Dünya sinemasında sanatsal bir yorgunluk, yaratıcılık krizi ve tıkanma yaşansa da insanı anlamaya çalışan, hayatın muğlak ve karanlık yönlerini keşfe çıkan, insanın algılama gücünü köreltmek yerine ufkunu açıp hayatı farklı pencerelerden gösterebilen filmler üretiliyor. Filmler analiz edilip çözümlemesi yapılıncaya dek eksiktir.
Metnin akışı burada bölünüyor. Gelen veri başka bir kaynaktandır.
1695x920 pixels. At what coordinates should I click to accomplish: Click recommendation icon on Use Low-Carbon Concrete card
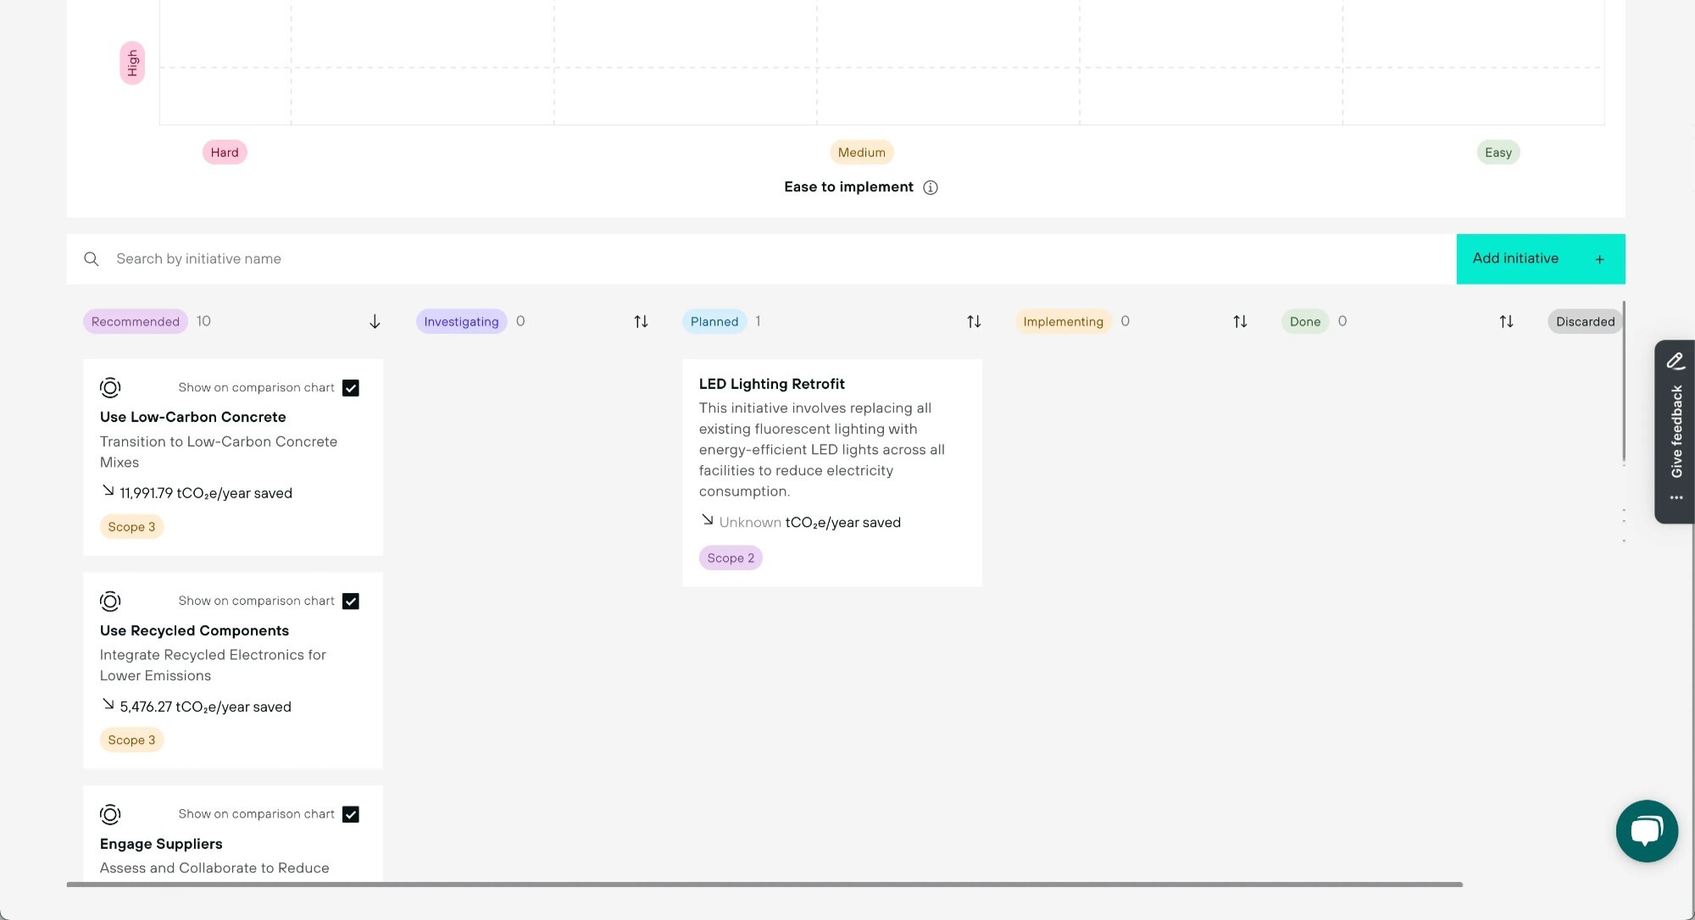tap(110, 388)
Nitelikli bir film ancak söylediklerinin ve gösterdiklerinin ardındaki gerçeği yakalamaya çalışan değerlendirmeler yapılınca tamamlanır.
Bu düşünceden hareketle Bekir Birbiçer; insan hayatına önemli ölçüde etki eden eğitim sistemini irdeleyen, okul düzeneğinden geçen gençlerin ruh dünyasına eğilen, sistemin ürettiği ve hayata saldığı insanı tüm boyutlarıyla ele alan, insan denen muammayı anlama çabasında olan filmleri analiz ediyor.
Ayrıca modern eğitim sisteminin romanlara yansıyan boyutlarını ele alıyor, okul koridorları ve sınıfların edebiyata yansımalarına odaklanıyor. ilk kitabı "Beyazperde Karatahta" ile tüm dünyada kanıksanan ve sorgulanmadan kabul gören modern eğitim sistemini deşifre eden Birbiçer, "Sinema Eğitim ve İnsan" ile filmler ve romanlar üzerinden
sisteme dair eleştirel bir bakış kazandırabilmek için ikinci adımını atıyor.